Some of the other new or improved features include:
- Log-in control that lets you open just the information you need.
- Woopra Live Map that supports multiple monitor use.
- Unique Mac OS X feature to track visitors via Dock Badge.
- Custom visitor data to set up custom tags, events, visitors and more.
- Live chat to have a conversation with anyone currently on your blog or site (instant feedback possibilities).
These features and others (webmaster tools for Alexa info and Google page rank, and open API for third-party add-ons for example) make the desktop client version of Woopra 1.3.1 an incredibly robust and intensive package. So how does the WordPress plugin compare?
Woopra 1.3.1 WordPress Plugin
While it doesn’t share some of the more in-depth features of its desktop brother, the Woopra WordPress plugin is still an impressive piece of kit. After you upload the plugin and activate it, a new option appears in your dashboard section. Once you’ve configured the settings, you have access to the likes of:
- Live visitor tracking and web stats.
- Real-time analytics as they happen.
- Multi-blog or website cross functionality.
- Real-time notifications of tagged visitor or event.
- Chat function.
While it’s not as deep as the desktop client, for any blogger that just wants to know a bit more about where their audience is coming from the WordPress plugin offers a better overview than the standard WordPress analytics.

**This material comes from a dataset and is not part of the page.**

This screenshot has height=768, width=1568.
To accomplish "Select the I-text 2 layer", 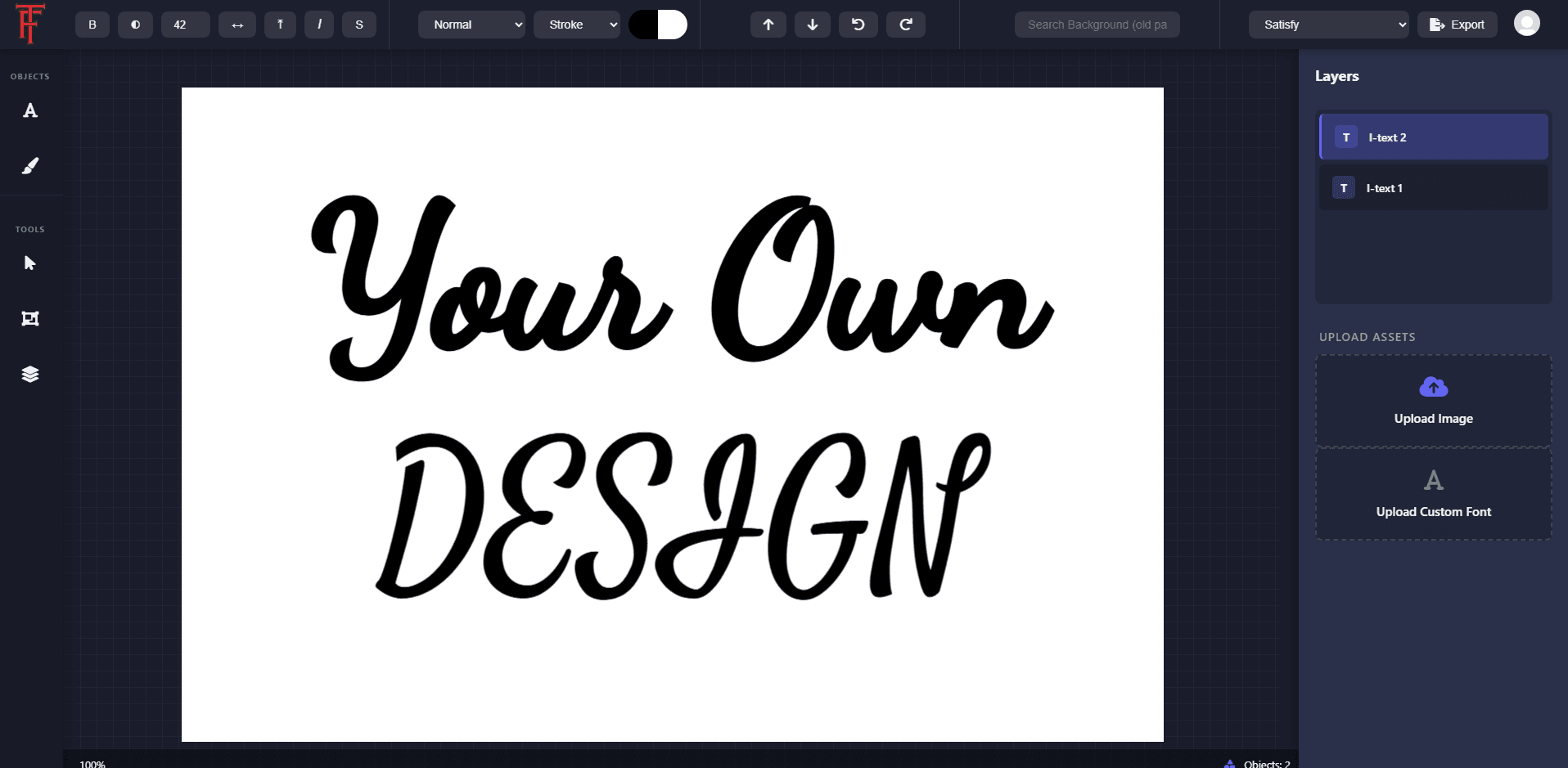I will [x=1434, y=137].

Woopra also has a web-based analytics option, so if you’re not at your desktop you can log-in to Woopra and access your information from your members area.
If there’s any downside to Woopra, it’s that it doesn’t offer historical data – so you can only monitor information from after you install the Woopra code or plugin on your site. It’d be nice to hook up with Google Analytics or similar to gauge your complete info – maybe next update?
While Woopra is in beta, using the service is free to any blogs or sites with less than 10,000 daily page views. There will be a premium version available when Woopra officially launches, though they’ll continue to offer a free version as well.